As clever as we humans like to think we are, plenty of things we invent have already been done more effectively by nature. Our drones are pretty handy, but nature's drones – bees – are far more efficient. Rather than building our own buzzing robots from scratch, researchers at the University of Washington have created tiny suites of sensors that bees can wear like backpacks, to help gather data from their environment.
Drones have begun to pitch in around farms by spraying pesticides, helping with pollination and assessing crop health, but they have their limits. They're bulky, expensive, and can usually only fly for short periods of time before needing to come back down to Earth to recharge. Bees could help solve all of those issues.
"Drones can fly for maybe 10 or 20 minutes before they need to charge again, whereas our bees can collect data for hours," says Shyam Gollakota, senior author of the study. "We showed for the first time that it's possible to actually do all this computation and sensing using insects in lieu of drones."
To do so, the team developed tiny devices that can fit on the back of bumblebees to track their location and sense their surroundings. Built into those backpacks are data storage space, sensors for monitoring temperature, humidity and light intensity, a rechargeable battery and receivers for location tracking and transmitting data. The end result weighs just 102 milligrams, which the team says is about as much as seven uncooked grains of rice.

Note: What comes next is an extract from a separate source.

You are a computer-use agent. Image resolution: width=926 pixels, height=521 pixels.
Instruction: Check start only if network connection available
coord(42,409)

GPS tech is the standard for location tracking in drones, but the researchers found that this system would sap too much power from the little backpack battery. Instead they set up a base station of multiple antennas that broadcast signals over an area, and used receivers in the backpack to triangulate the bee's position in that area by calculating the angle and the strength of the signal. This system can accurately track the bees within about 80 m (262.5 ft).

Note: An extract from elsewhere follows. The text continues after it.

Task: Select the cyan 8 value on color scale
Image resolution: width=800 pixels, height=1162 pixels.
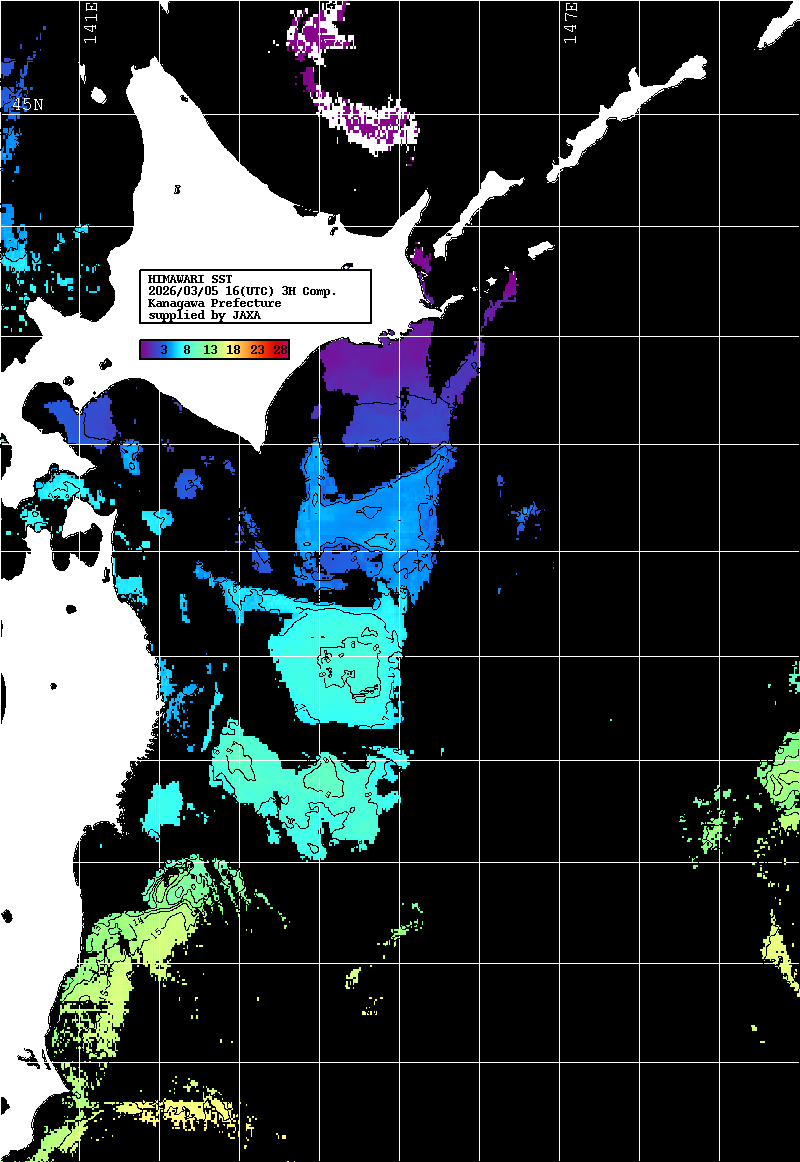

The battery can apparently run for up to seven hours – more or less a full day of foraging for busy bees. When the insects return to the hive for the night, the batteries are recharged wirelessly while the data they've gathered is uploaded via backscatter communication. The researchers say this could be used as a kind of Living Internet of Things network, collecting information about a whole farm, for example.
"It would be interesting to see if the bees prefer one region of the farm and visit other areas less often," says Sawyer Fuller, co-author of the study. "Alternatively, if you want to know what's happening in a particular area, you could also program the backpack to say: 'Hey bees, if you visit this location, take a temperature reading'."
This is far from the first time scientists have tried to electronically augment insects. Remote-controlled beetles and dragonflies have been developed, locusts could be used to sniff out explosives thanks to their highly-advanced sense of smell, and cyborg cockroaches could be used to map buildings or even help find survivors in disaster zones.
Soon we may be able to add farm-monitoring bees to the mix. Before then though, the Washington researchers say there are a few more technical hurdles to jump. So far the tiny backpacks can only store an equally tiny 30 kB of data, which limits the types of sensors that can be used. In the long run, the team plans to try to make systems that can livestream data back to the "hive," perhaps even fitting them with cameras.